Помимо купечества в класс предпринимателей проникали лица и из других слоев и сословий России. Наиболее многочисленный слой хозяев составляли крестьяне. Каждый из них был пусть маленьким, но «деловым» человеком, ведущим реальное «дело» (даже если это «дело» было весьма небольшим). Именно поэтому русского крестьянина отличали практическая сметка, здравый смысл, умение найти верное хозяйственное решение. Но в условиях общины крестьянин, как правило, вел свое хозяйство, чтобы «прокормиться». Ему не была присуща жажда прибыли, свойственная настоящему предпринимателю, деньги его интересовали мало, он зарабатывал их только для того, чтобы внести подати помещику или государству. Дух наживы был свойствен лишь отдельным крестьянам (кулакам-
«мироедам»), но в условиях общины деятельность этих людей приобретала весьма непривлекательный вид.
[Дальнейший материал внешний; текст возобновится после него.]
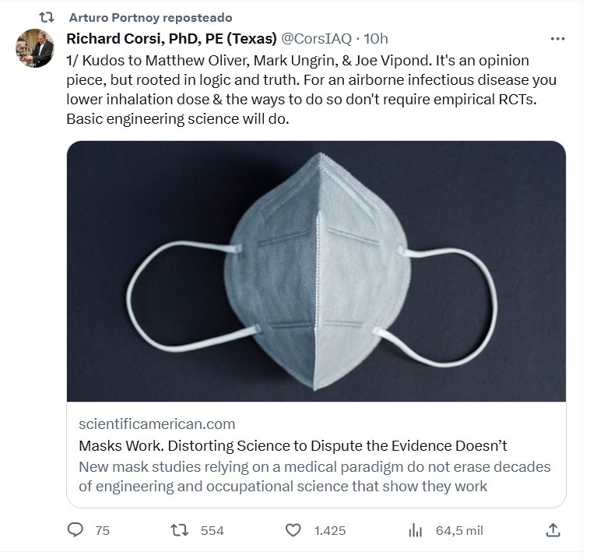Click the 64,5 mil views count
This screenshot has height=559, width=590.
pyautogui.click(x=459, y=530)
Еще один слой хозяев состоял из дворян. Казалось бы, объективные условия способствовали превращению этого сословия в класс крупных сельскохозяйственных предпринимателей. После Указа о «вольности дворянства», освобождавшего его от обязательной «государевой службы», вкупе со многими привилегиями (например, винной монополией, т. е. правом «курить вино лишь дворянам и членам их семей, прочим же никому», установленной во второй половине XVIII в., и льготами при казенных поставках), русские дворяне могли бы прочно и надолго занять ведущее место в сельскохозяйственном производстве. Однако этого не случилось. Дворянство не воспользовалось благоприятными для него условиями. В русской литературе хорошо описан процесс^постепенного разорения дворянства («Вишневый сад» и др.). Статистика также подтверждает этот процесс. Согласно Всероссийской сельскохозяйственной переписи, к 1916 г. в европейской России примерно 90% пахотной земли и 94% скота находились в руках крестьян. Причин разорения можно назвать две.
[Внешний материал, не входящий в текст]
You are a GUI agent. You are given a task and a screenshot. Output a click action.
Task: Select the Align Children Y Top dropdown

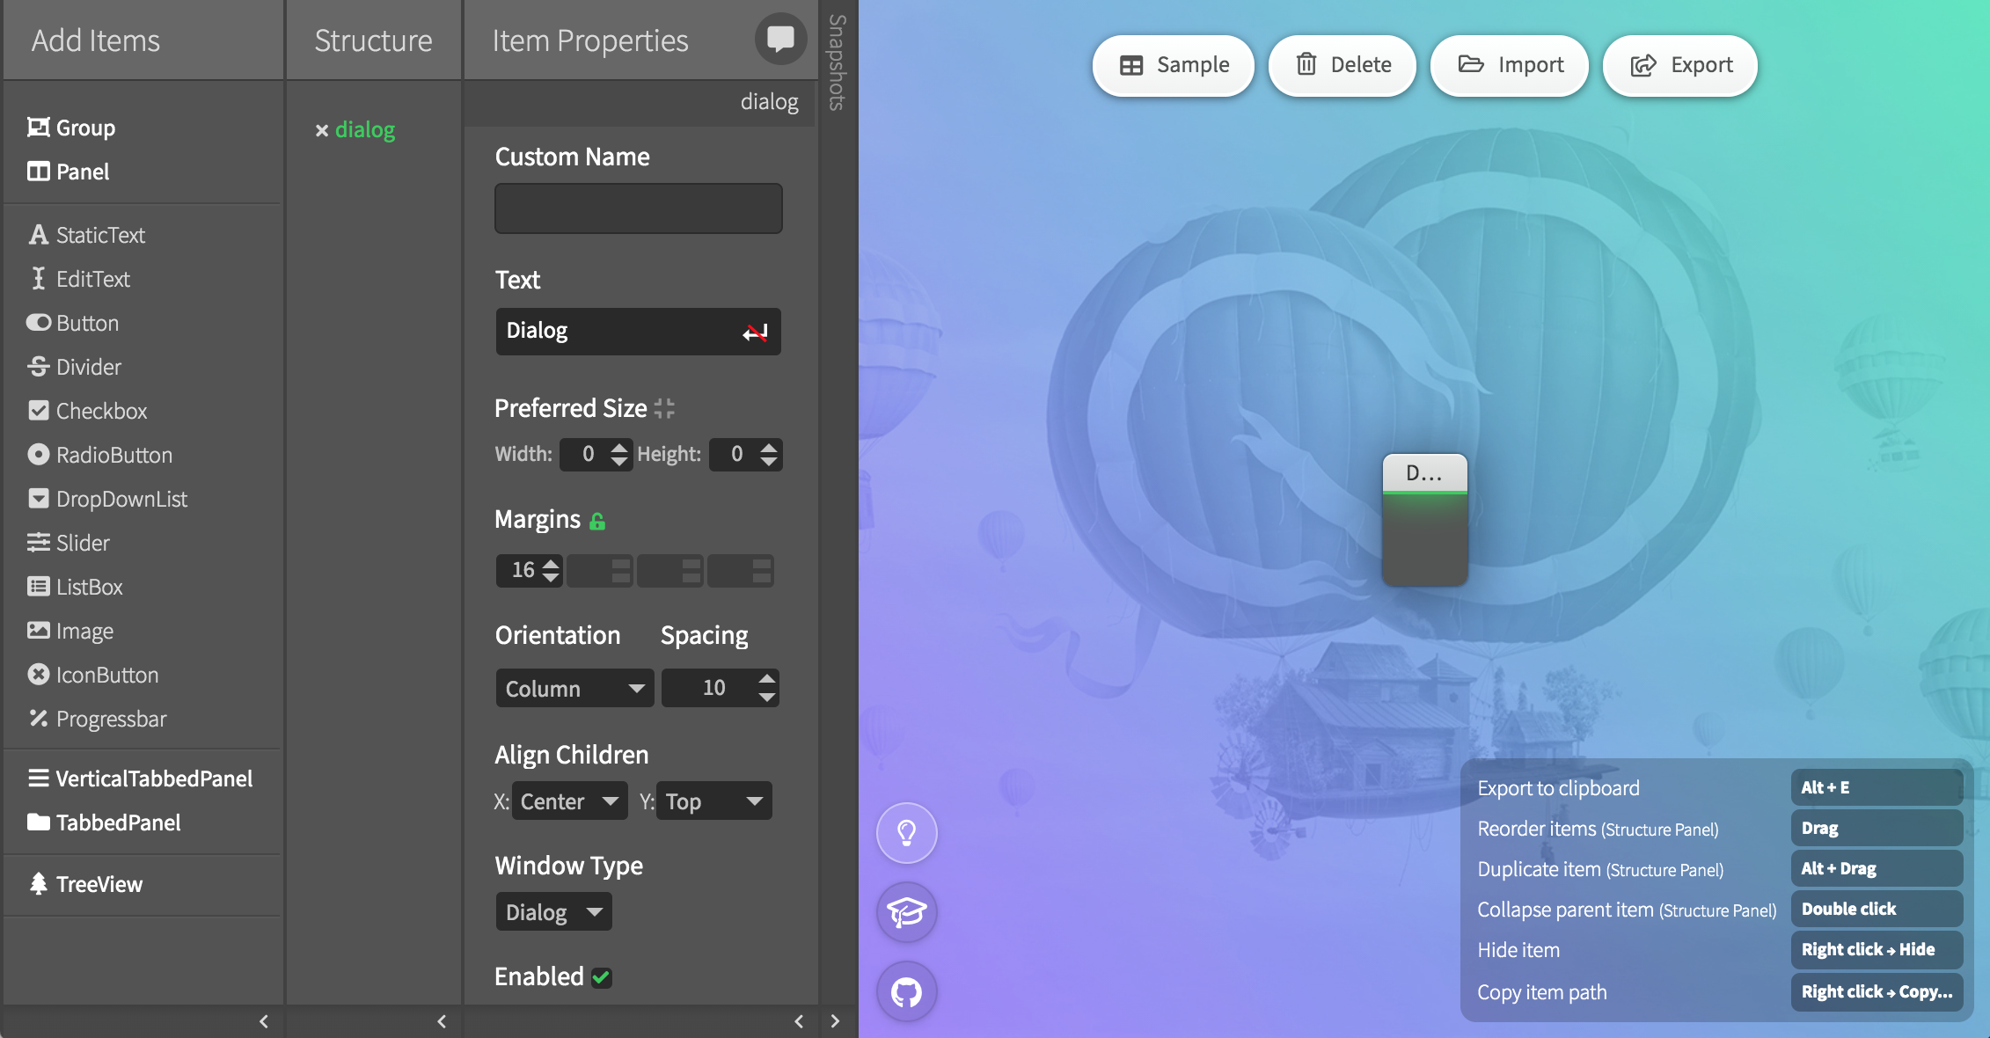point(712,800)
♦ Первая (объективная) — освобождение крестьян в результате реформы 1861 г. Дело в том, что в дореформенную эпоху в сельском хозяйстве России наиболее эффективным было помещичье хозяйство, основанное на барщине. Именно оно было самым крупным поставщиком сельскохозяйственной продукции на внутренний рынок. Освобождение крестьян лишило помещиков рабочей силы, а перейти на вольный труд сельскохозяйственных рабочих-батраков эти хозяйства не смогли.